We have unlimited chances, yes, and unlimited graces from God. But we have to make use of all these within a limited number of days. Because honestly, our days our numbered and our lives have an untagged expiration date. Truth is, we don’t know when we’ll die.

So we have to do things to fulfill our unfulfilled dreams.

We have to give our 100% to every task we commit to.

We have to love the people we must love.

Today.

Here’s a list of a few things we can do to make today matter more:

1. Be more mindful.

What did you have for lunch today? How blue was the sky yesterday afternoon? How does the air smell after it rains? Does your mom’s eyes crinkle when she laughs?

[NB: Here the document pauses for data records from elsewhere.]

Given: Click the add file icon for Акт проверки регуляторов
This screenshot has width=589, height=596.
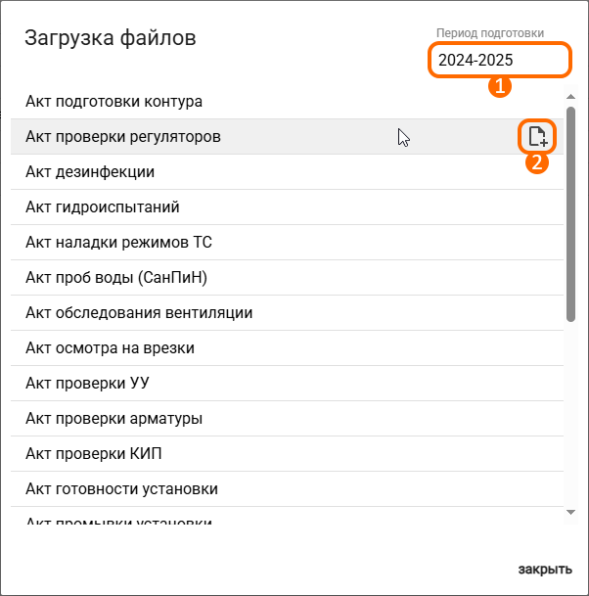Looking at the screenshot, I should (x=537, y=136).

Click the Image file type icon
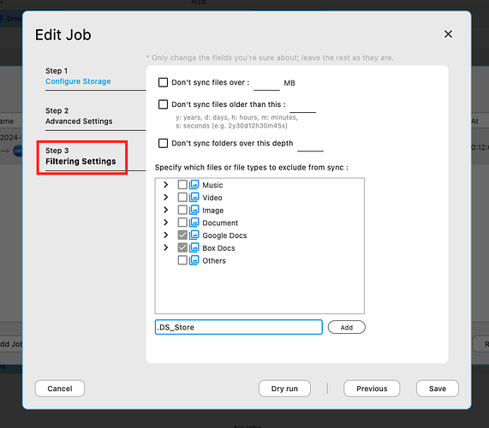click(x=194, y=210)
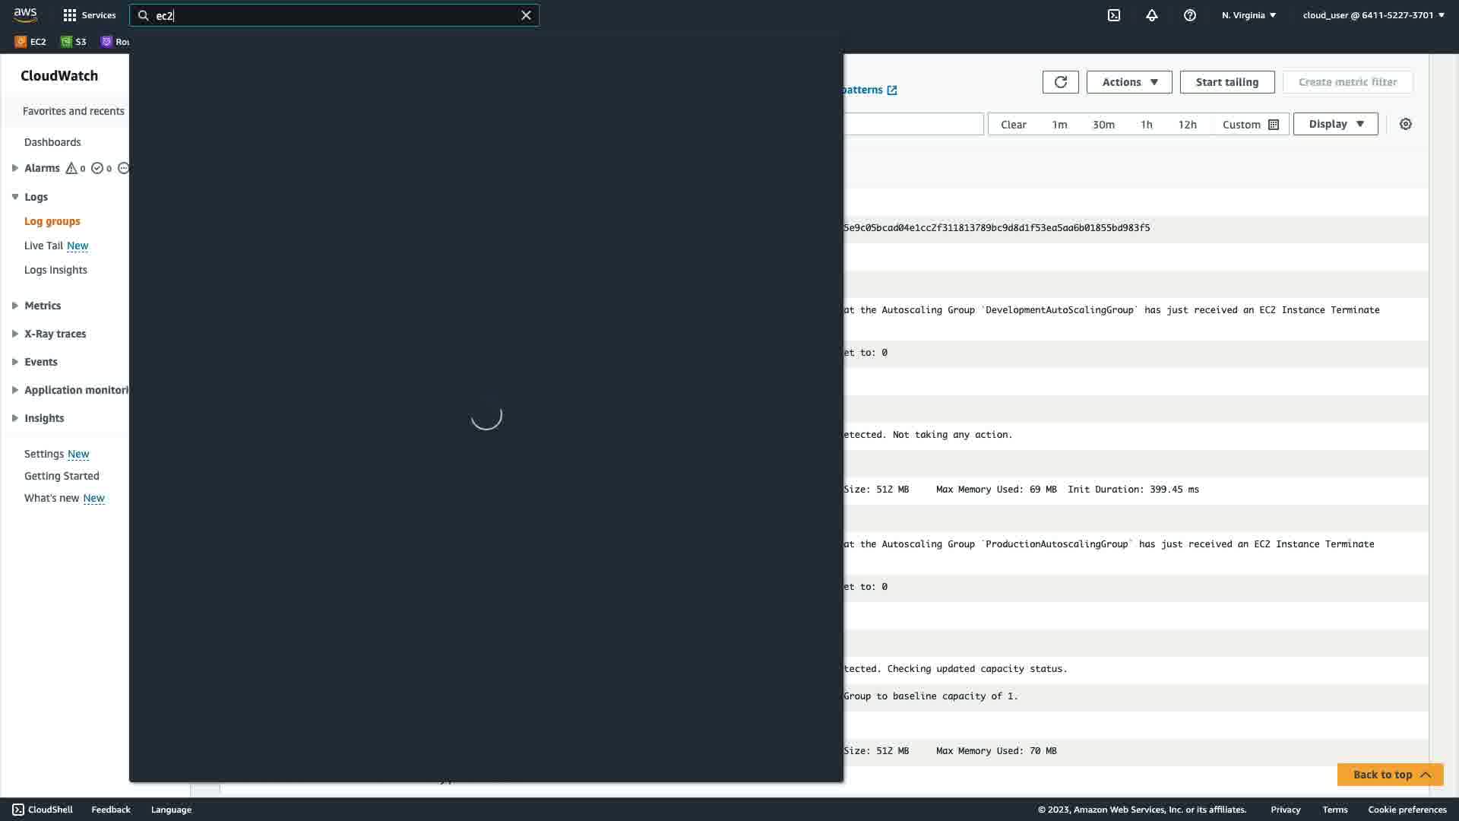
Task: Open the help question mark icon
Action: point(1189,15)
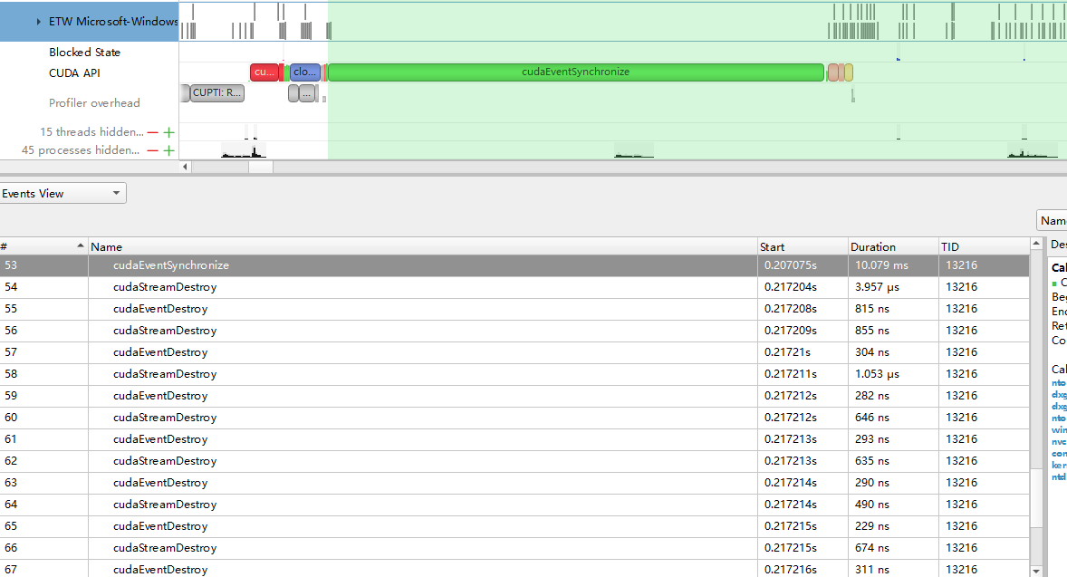Click the red minus next to 45 processes hidden
Viewport: 1067px width, 577px height.
(x=152, y=150)
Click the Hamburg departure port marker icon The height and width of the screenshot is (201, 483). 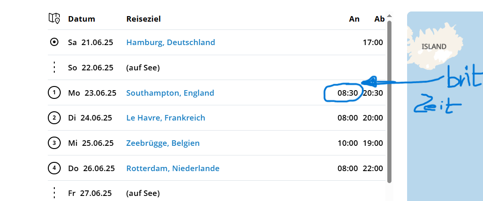[x=54, y=42]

Do you take notice of these things?

How do you breathe? Do you take long, deep breaths, or short, shallow pants?

How do you chew your food? Do you chew three times then swallow, or do you chew until the all the flavors burst out of the food and into your mouth?

Do you take notice of these things?

Where are you now? Like literally, and then in life? How far are you now from where you started when you decided to reach for that particular goal? What do you do every day to get closer to that goal?

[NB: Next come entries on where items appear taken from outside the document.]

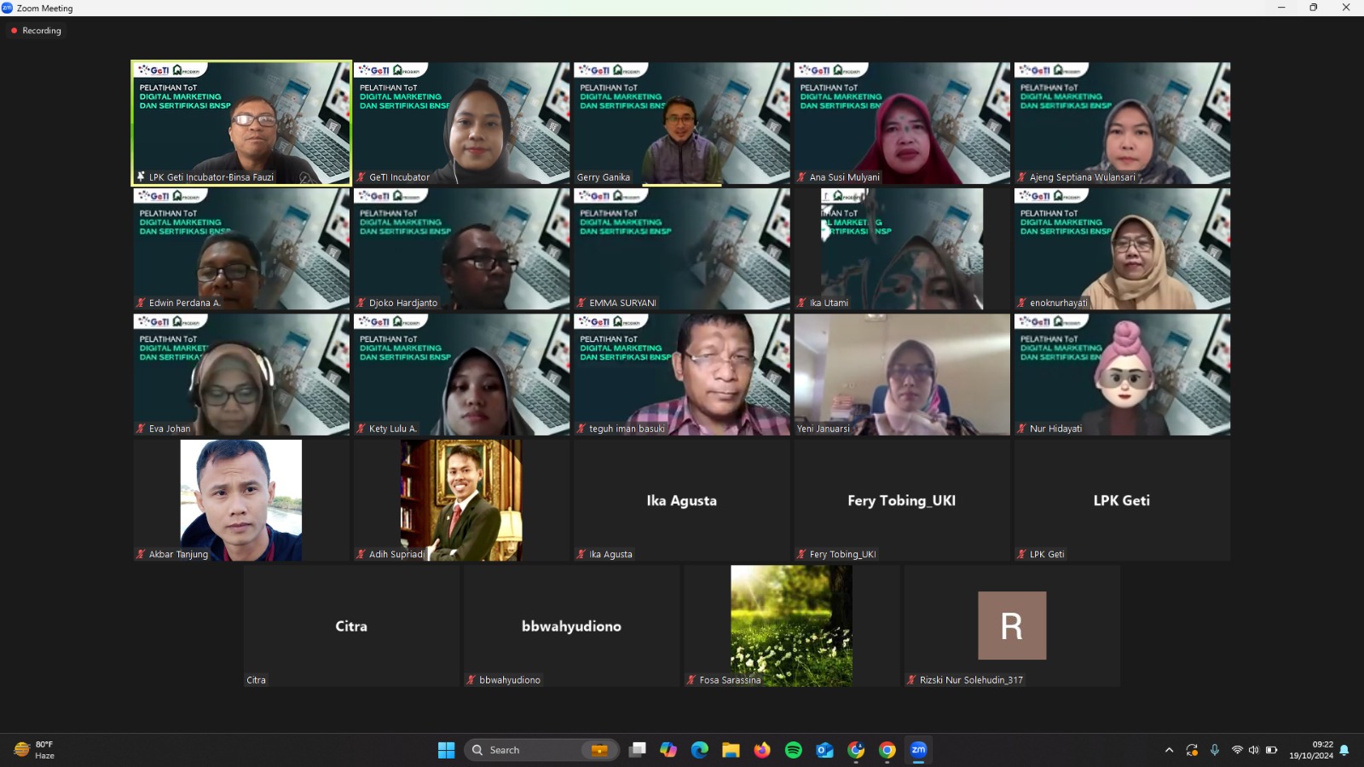Click the Copilot taskbar icon
Viewport: 1364px width, 767px height.
(x=668, y=750)

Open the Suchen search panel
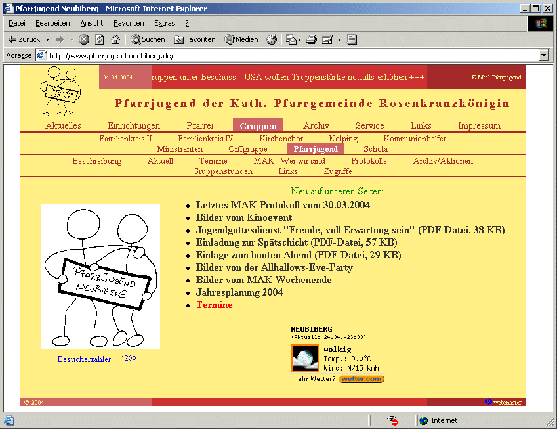coord(148,39)
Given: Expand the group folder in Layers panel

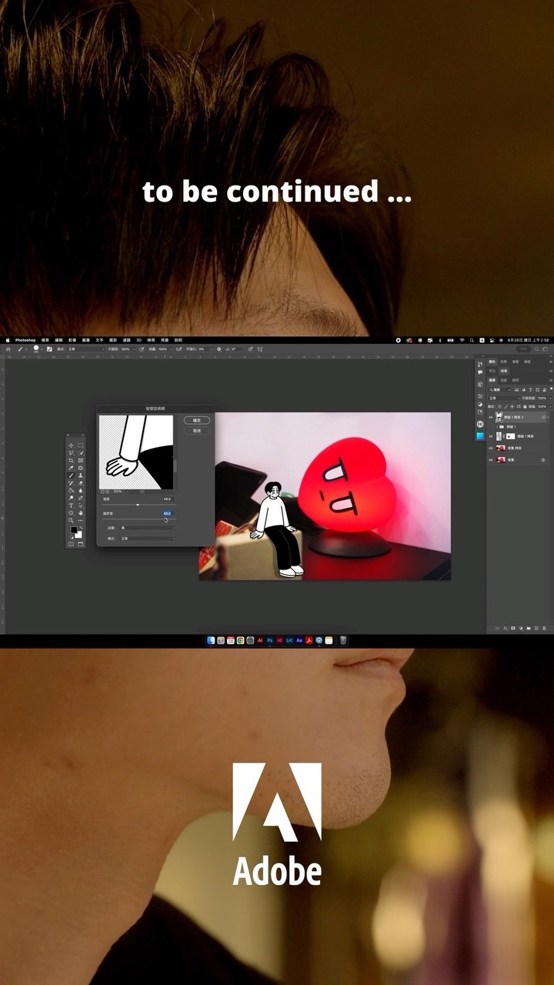Looking at the screenshot, I should 498,426.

Do you take notice of these things?

Do you take notice of YOU?

1. Take a moment.

We go through life too fast, but we experience too little. So many people are rushing so many things all at once. The moment we wake up, we go through a series of routinary motions that, over time, start to mean so little.

Have you ever taken a moment for what it’s worth?

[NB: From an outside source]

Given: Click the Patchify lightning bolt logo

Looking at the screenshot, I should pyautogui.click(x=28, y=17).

One moment could be worth a thousand reasons to be joyful.

That moment you got your promotion.
That moment you wrote, “The End.”
That moment he first smiled at you.
That moment she said “Yes.”
That moment your mom said, “I’m proud of you.”

Have you ever taken a moment?

3. Do it now. Do it well. Do it again.

Whatever you want to do, if there’s nothing at all keeping you from doing it, do it now.

Not tomorrow. Not later. Now.

Write that book now.

Tell that person you love them now.

Tell your parents “thank you” now.

Apply for that job now.

Start that blog now.

Shoot that vlog now.

What’s keeping you from doing things that would make you happy?

What’s keeping you from doing things that would get you one step closer to your goal?

What’s keeping you from telling that person how much you love them?

Think about these things. Reflect on them. Maybe there’s a reason that keeps you from moving, from acting, from doing. And you can’t just ignore those reasons. You have to acknowledge them, you have to validate them.

So you can overcome.

And once you do overcome, whatever you’re doing, do it well.

Do it excellently.

And do it again.

One step at a time. One after another. Until you get there.

Until you become.

So that when the day comes that tomorrow wouldn’t come anymore, you get to say, “That’s alright. I did it all.”